However, the latest attempts to update the Enlightenment approach to studying social development have basically the same flaw of mechanistic analysis that Marxism had. In particular, this is seen in Wallerstein’s world-system theory, Toffler’s historical wave theory, Fukuyama’s “end of history,” and others. The wish to draw a rigid pattern of humanity’s “vertical progress” is more often than not pegged to a specific policy of this or that superpower viewed as the carrier and advocate of the most advanced ideas.

The events of the past decades, which none of the social or political science theories had been able to forecast, may be regarded as evidence that any theories are ineffective and science is in crisis. In reality, however, it only points to the lameness of the Enlightenment mentality paradigm. Most probably we have to recognize that there are no universal laws of social development. There are only certain interacting (and often conflicting) trends in the social, economic, political and socio-cultural affairs and international relations that have certain temporal and spatial parameters. Their implementation depends on the civilizational or, to be more precise, ethno-socio-cultural parameters of society. They determine the attitude of individuals or groups of individuals making up a society towards certain changes in the reality. Some trends become dominating ones, but only for a short period of time.

For instance, the international division of labor – a significant world development trend in the 19th and 20th centuries – had little influence on the life of Europe in the early Middle Ages, when the natural economy prevailed. Trade routes, like the Silk Road, did exist, of course, but the duration of the journey, as well as the risks involved ruled out a significant role for it as a factor of development. Similarly, the trends towards the aggravation of social antagonisms in the countries that embarked on the road of industrial development were clearly noticeable in Europe in the 18th and 19th centuries. However, proclaiming class struggle as the universal driving force of history by Marx and Engels was a mistake. In the Middle Ages in Europe religious distinctions were of far greater importance. In the second half of the 20th century, when the middle class, tending to compromise, accounted for more than half of the industrialized countries’ population, conflicts gave way to social partnership.

The problem with most theoretical and analytical constructs is that their authors, who did a remarkable job worthy of a true genius to identify some basic modern trends and make on that basis a number of excellent effective forecasts, begin to absolutize their own conclusions. The followers of scientific schools fall into this trap particularly often. They build a certain system of primary, secondary and tertiary factors of the world development – probably correct for a certain period, but a finite one. When it comes to an end, the advocates of this theory find themselves in a stalemate – precisely the way we observe today.

The main challenges and complexities of the early 21st century are generally attributed to the uneven and unbalanced processes of globalization in various spheres of life. Some political scientists interpret globalization as an effect of some covert deals (or conspiracies) of some group of select few ruling the world, the top elite of transnational corporations or banks (TNCs and TNBs) and associated politicians.

If only such covert schemes did exist, the world’s development would be far less chaotic, because the situation would be changing according to a predetermined scenario. Although covert agreements between individual corporations and governments are certainly many, regrettably, they are not enough to ensure smooth and orderly flow of changes on the globe.

 

THE ORIGINS OF GLOBALIZATION

Prerequisites for globalization began to ripen a while ago. Back in the 19th century the system of the international division of labor started to take shape, the largest corporations of Western Europe and the United States established a chain of overseas branches. However, the clashes of the leading world powers’ geopolitical interests and the competition for foreign markets among domestically oriented financial and economic groups more than once upset the integrity of the world market (especially during World War I and World War II). The emergence of autarky-tending regimes (Hitler’s Germany) and of countries with centralized economies (the USSR and its allies) restricted the opportunities for the international division of labor. Nonetheless, this process – quite positive in principle and promoting the optimization of territorial distribution of production forces within market economy countries – slowly but surely gained pace after World War II.

· · · · · · ·

Required actions:
1. Answer each question using the text on globalization and social development.
(a) Whose theories are named as examples of the mechanistic flaw in recent updates of the Enlightenment approach?
(b) According to the text, what mattered far more than class struggle in Europe in the Middle Ages?
(c) Which two kinds of regimes are said to have restricted the opportunities for the international division of labor?
2. Retype the passage of the text on globalization and social development from "The main challenges" to "on the globe.".
3. Write what comes next in the text on globalization and social development, starting right after its last sentence.

Exercise data:
· · · · · · ·

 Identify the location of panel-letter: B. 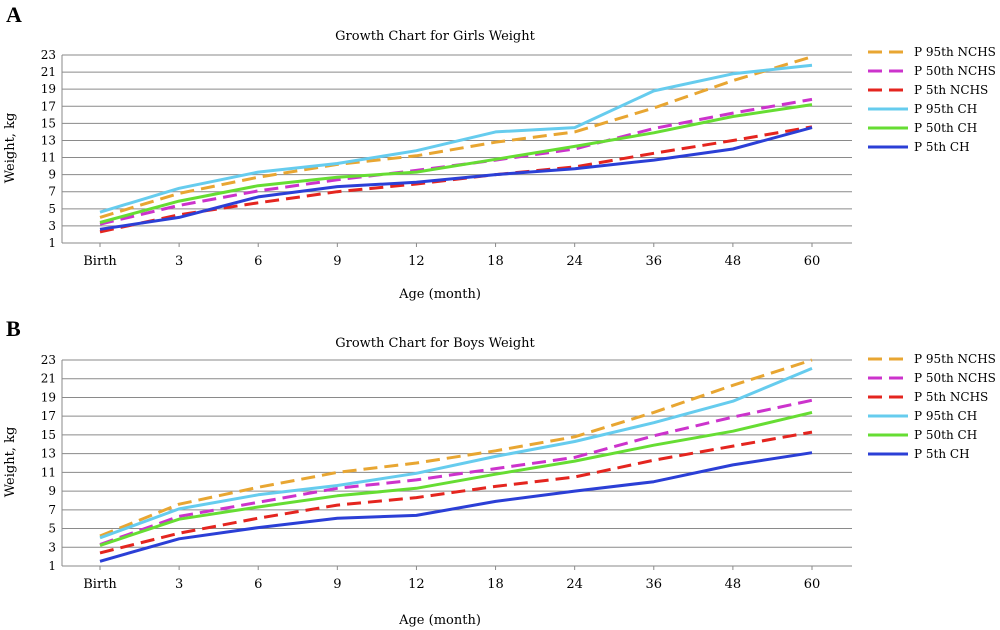
(14, 328).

· · · · · · ·

Answers for the exercise:
1.
(a) Wallerstein's world-system theory, Toffler's historical wave theory, and Fukuyama's "end of history."
(b) Religious distinctions.
(c) Autarky-tending regimes, such as Hitler's Germany, and countries with centralized economies, namely the USSR and its allies.

2.
The main challenges and complexities of the early 21st century are generally attributed to the uneven and unbalanced processes of globalization in various spheres of life. Some political scientists interpret globalization as an effect of some covert deals (or conspiracies) of some group of select few ruling the world, the top elite of transnational corporations or banks (TNCs and TNBs) and associated politicians.

If only such covert schemes did exist, the world’s development would be far less chaotic, because the situation would be changing according to a predetermined scenario. Although covert agreements between individual corporations and governments are certainly many, regrettably, they are not enough to ensure smooth and orderly flow of changes on the globe.

3.
Conflict-prone “free competition” among states was replaced by the negotiated control of competition within the framework of the General Agreement on Tariffs and Trade, eventually succeeded by the World Trade Organization. Rivalry among the leading countries of the world over the zones of their currency control gave way to the agreement on the leading currency (the dollar) and the reserve currencies, and to an orderly system of international settlements. The International Monetary Fund (IMF) and the International Bank for Reconstruction and Development (IBRD) were established with the aim to unify budget forming policies to assist countries in confronting internal problems. Regional integration institutions began to be formed: the EEC and then the European Union in Europe, the ASEAN in Southeast Asia, NAFTA in North America, and others. Within their framework, in particular inside the EU, there developed a tendency to shift from a union of nation states to common spaces for the movement of goods, capital and workforce and to gradual harmonization of their legislations. This policy and the regulation of competition rules (production quotas, etc.) considerably expanded the national markets of individual countries.

Admittedly, the scale of the activity for putting international competition in order, initiated by the Western governments (partly due to the desire to prevent wars among them in view of the confrontation with the USSR), proved optimal for the zone of the world adhering to market economy rules. It was in that period, in the 1950s-1970s, that the acuteness of cyclical crises was minimized and economic miracles happened in West Germany, Japan and Italy.

Lastly, transnational corporations started to crop up to take their present shape mostly back in the 1970s and 1980s. In contrast to large corporations of the past, which opened branches in other countries, TNCs split the integral production cycle into segments and distributed them in different countries in accordance with economic feasibility. These virtual assembly lines stretched over dozens of countries and the amount of intra-corporate international trade in parts and components came very close to the sales of finished products.

Some purely objective material factors fuelled TNCs’ emergence and growth: on the one hand, better transport infrastructures, lower transportation costs in the 20th century (the emergence of container carriers, automated reloading, etc.), and, on the other hand, the emergence of information technologies which helped optimize the management of the corporations’ branches and improve the marketing of their products.

The role of TNCs in the modern world economy is a great controversy. According to the Munich Business School, in 2008 (before the global crisis) there were 79,000 TNCs in the world with 790,000 branches outside the countries of origin. They accounted for more than 10 percent of the world’s GDP growth, and their aggregate workforce was growing by an annual 82 million. Overall sales by TNC-owned enterprises achieved 31 trillion dollars. At this point it would be appropriate to recall that the world’s GDP today stands at about 70 trillion dollars.

The strongest impetus to globalization followed when China launched its market economy reforms, the centralized economy in the USSR and the East European countries collapsed, the Cold War came to an end, and the Soviet Union fell apart. In a word, when the integrity of the world market economy was restored. The intensification of global processes was greatly influenced by decisions of the Organization for Economic Cooperation and Development (OECD), uniting the most advanced market economies, to liberalize banking activity (at the end of 1990s), and also the WTO policy towards the liberalization of foreign trade.

The acceleration of globalization rates had both favorable and adverse effects, which, if looked at impartially, should be neither idealized nor demonized, although the theorists of pro- and anti-globalization political movements find it quite easy to present convincingly-looking concepts.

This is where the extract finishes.